Her whole idyllic life had been a lie. Never again would she make the mistake of loving someone who could not love her back. Her blood ran cold every time she considered it.
‘You would have to ask him why he was in that card room.’
‘And you should ask yourself why he chose to dance with you and then to invite you specifically on a picnic. Now shall we speak about the colour of ribbon you will wear on your bonnet to this picnic?’

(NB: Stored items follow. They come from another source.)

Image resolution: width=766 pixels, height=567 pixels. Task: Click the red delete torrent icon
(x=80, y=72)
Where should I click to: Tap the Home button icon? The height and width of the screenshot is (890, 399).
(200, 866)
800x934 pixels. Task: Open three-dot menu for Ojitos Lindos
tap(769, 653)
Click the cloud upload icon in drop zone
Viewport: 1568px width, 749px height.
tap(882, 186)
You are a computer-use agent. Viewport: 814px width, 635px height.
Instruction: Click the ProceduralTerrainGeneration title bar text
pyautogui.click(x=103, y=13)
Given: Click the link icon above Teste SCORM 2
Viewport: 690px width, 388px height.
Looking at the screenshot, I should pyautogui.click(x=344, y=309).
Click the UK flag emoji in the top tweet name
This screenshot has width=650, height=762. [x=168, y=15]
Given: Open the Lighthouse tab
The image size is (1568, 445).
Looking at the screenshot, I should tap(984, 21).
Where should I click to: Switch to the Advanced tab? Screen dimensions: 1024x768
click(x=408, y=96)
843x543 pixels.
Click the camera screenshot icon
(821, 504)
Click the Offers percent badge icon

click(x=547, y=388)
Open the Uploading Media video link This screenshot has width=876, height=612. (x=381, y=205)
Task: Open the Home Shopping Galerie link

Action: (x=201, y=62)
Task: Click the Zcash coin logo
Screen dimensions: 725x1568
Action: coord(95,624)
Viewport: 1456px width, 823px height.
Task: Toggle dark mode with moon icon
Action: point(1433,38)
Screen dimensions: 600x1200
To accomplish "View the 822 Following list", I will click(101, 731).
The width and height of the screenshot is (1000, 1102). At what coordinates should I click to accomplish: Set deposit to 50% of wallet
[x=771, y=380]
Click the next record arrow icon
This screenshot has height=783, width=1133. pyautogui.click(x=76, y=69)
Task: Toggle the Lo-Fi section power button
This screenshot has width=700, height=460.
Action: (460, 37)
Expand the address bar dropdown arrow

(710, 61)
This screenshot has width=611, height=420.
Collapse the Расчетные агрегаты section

Hattie ignored Stephanie’s peace offering. ‘Why do you want me to go on this picnic alone? Do you truly want me to ruin my reputation?’
‘You are a sensible widow of twenty-seven who learnt your lesson years ago. If it had been anyone but Charles in that summer house, I shudder to think what would have happened. He worshipped the ground you walked on back then … It was utterly romantic. Your wedding when you fainted at the altar was so … so special. Then he had to leave to go to the front and wrote you such beautiful letters. They made me weep when you showed them to me.’
‘Yes, I was lucky there.’ Hattie fought to keep the irony out of her voice.
Stephanie smiled. ‘I want you to have your last chance at a second marriage. Go on the picnic with Sir Christopher without distractions.’
‘Livvy and Portia are not distractions.’
‘I, too, remember last year when Portia put the lizard in Dr Hornby’s tea. He had planned to propose to you that day. Portia and Livvy never gave you that chance.’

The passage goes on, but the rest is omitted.